### Given data:

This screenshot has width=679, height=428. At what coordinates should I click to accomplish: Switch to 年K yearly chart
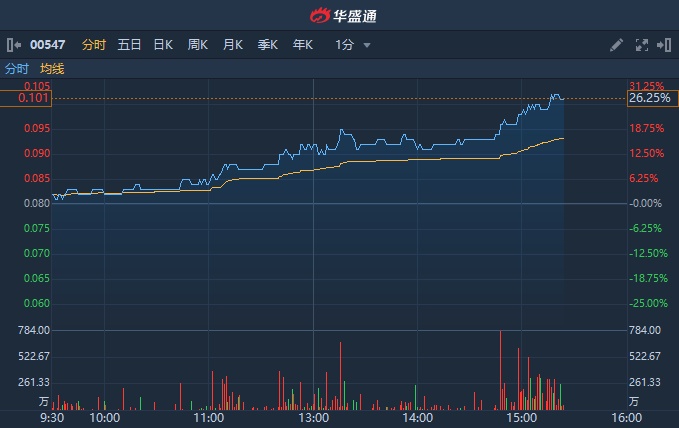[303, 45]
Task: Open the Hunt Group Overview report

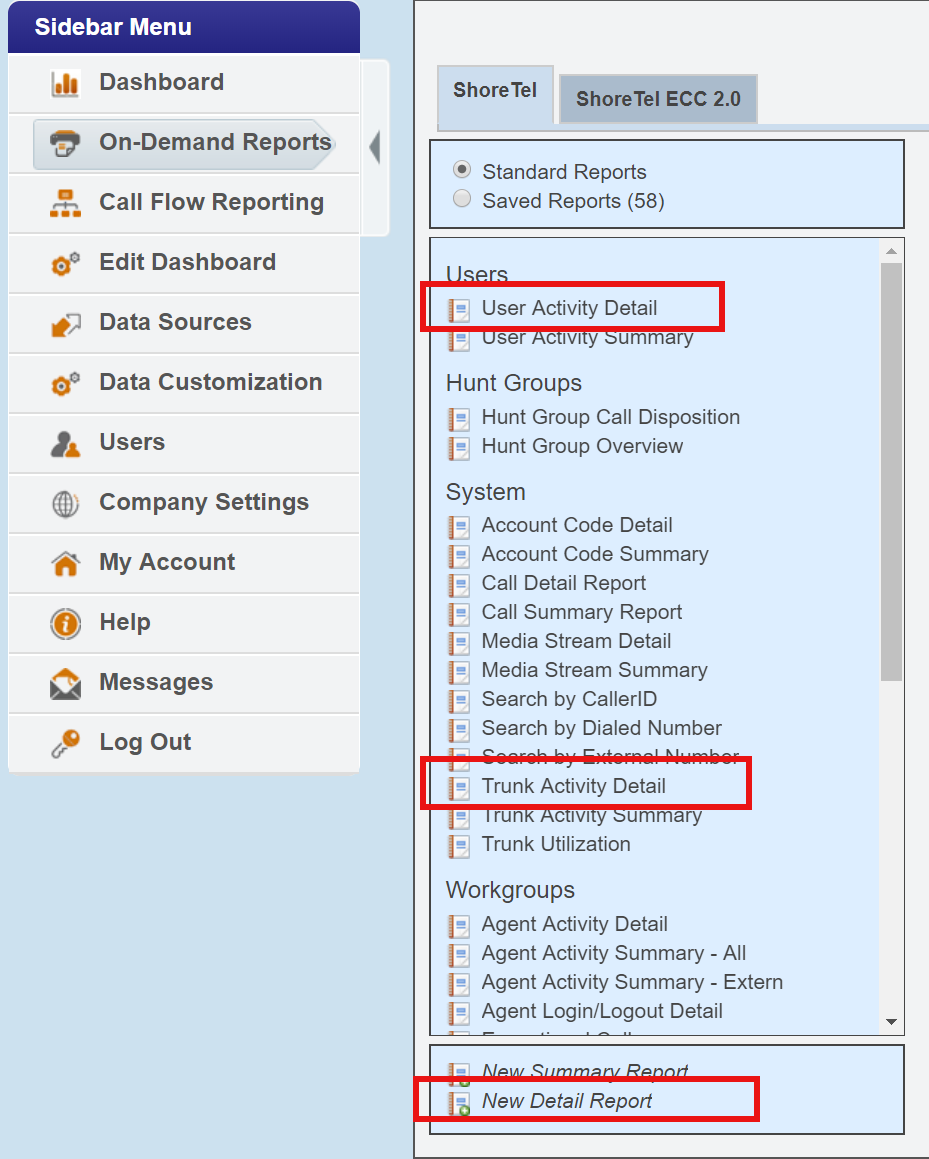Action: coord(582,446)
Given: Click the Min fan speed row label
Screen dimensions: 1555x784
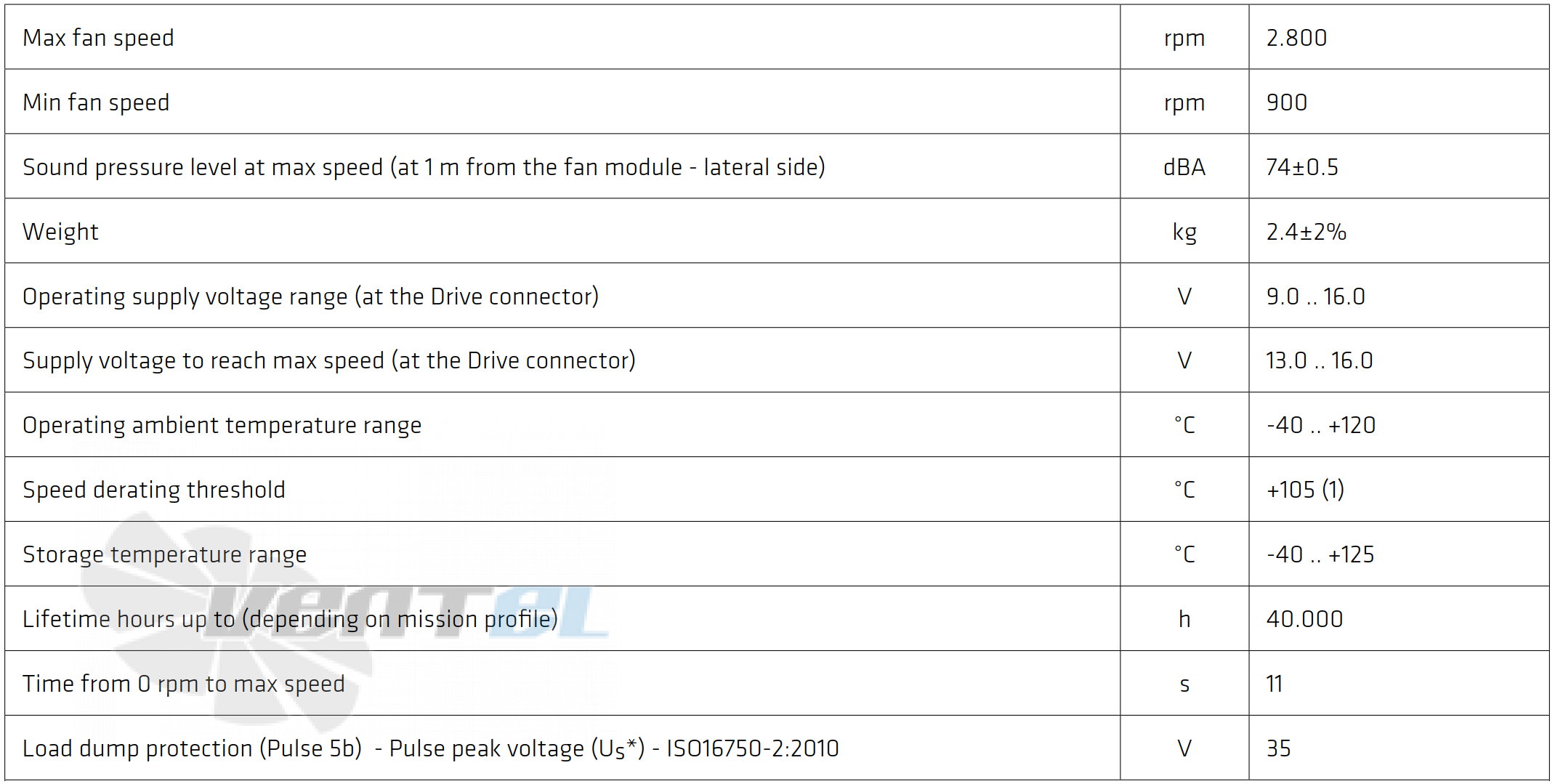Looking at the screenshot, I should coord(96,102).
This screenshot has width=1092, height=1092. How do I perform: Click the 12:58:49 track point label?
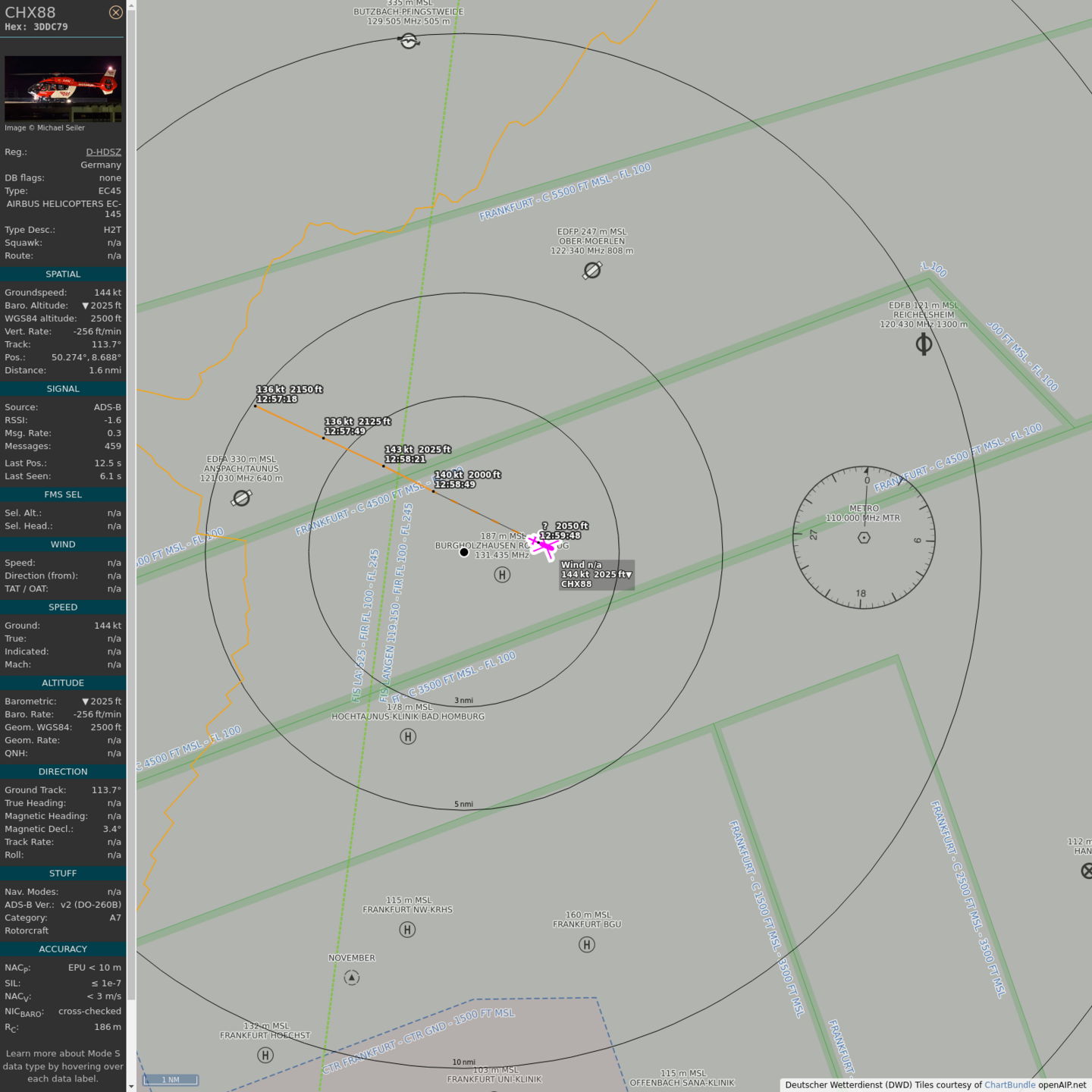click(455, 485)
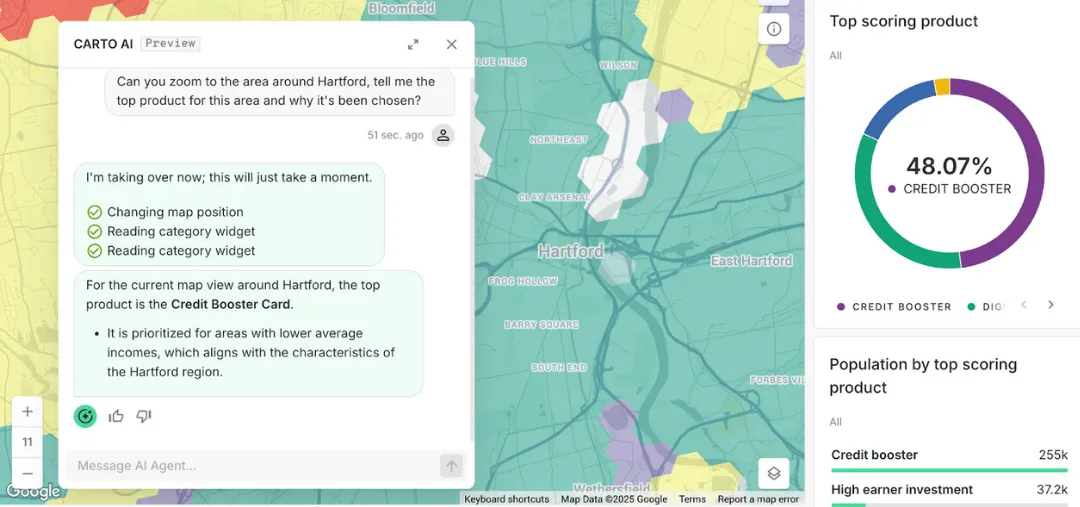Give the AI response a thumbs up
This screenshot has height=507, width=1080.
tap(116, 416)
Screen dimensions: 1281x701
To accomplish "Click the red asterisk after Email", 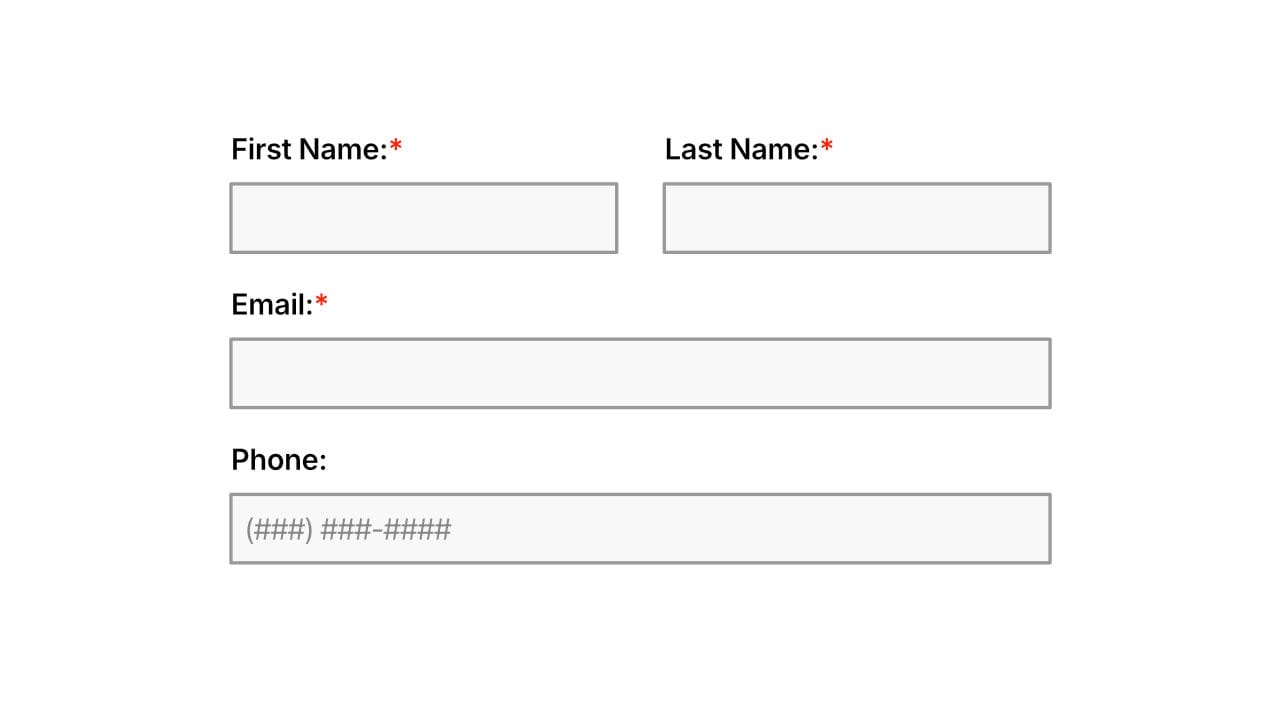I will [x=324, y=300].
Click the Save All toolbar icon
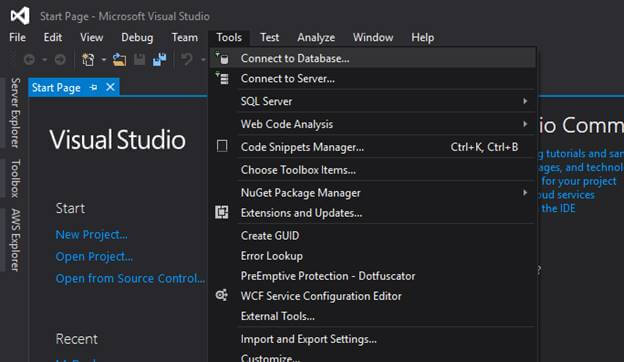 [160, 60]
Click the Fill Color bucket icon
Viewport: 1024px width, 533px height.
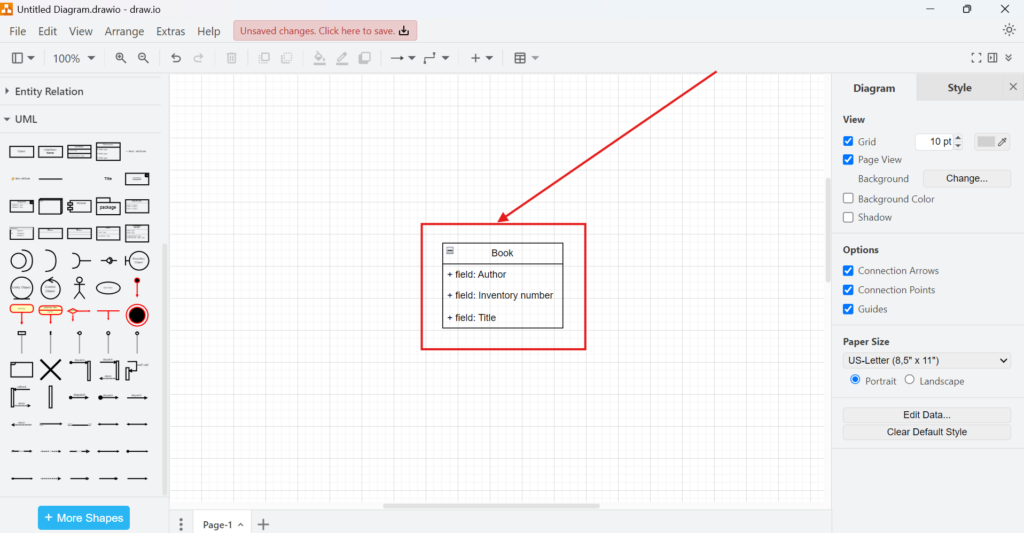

### Exercise objective:
What is needed is an exact transcription of the lines from the one containing "Click the Fill Color bucket icon" through the last line of the records above, both included, with no pictures.

### Task result:
Click the Fill Color bucket icon
Viewport: 1024px width, 533px height.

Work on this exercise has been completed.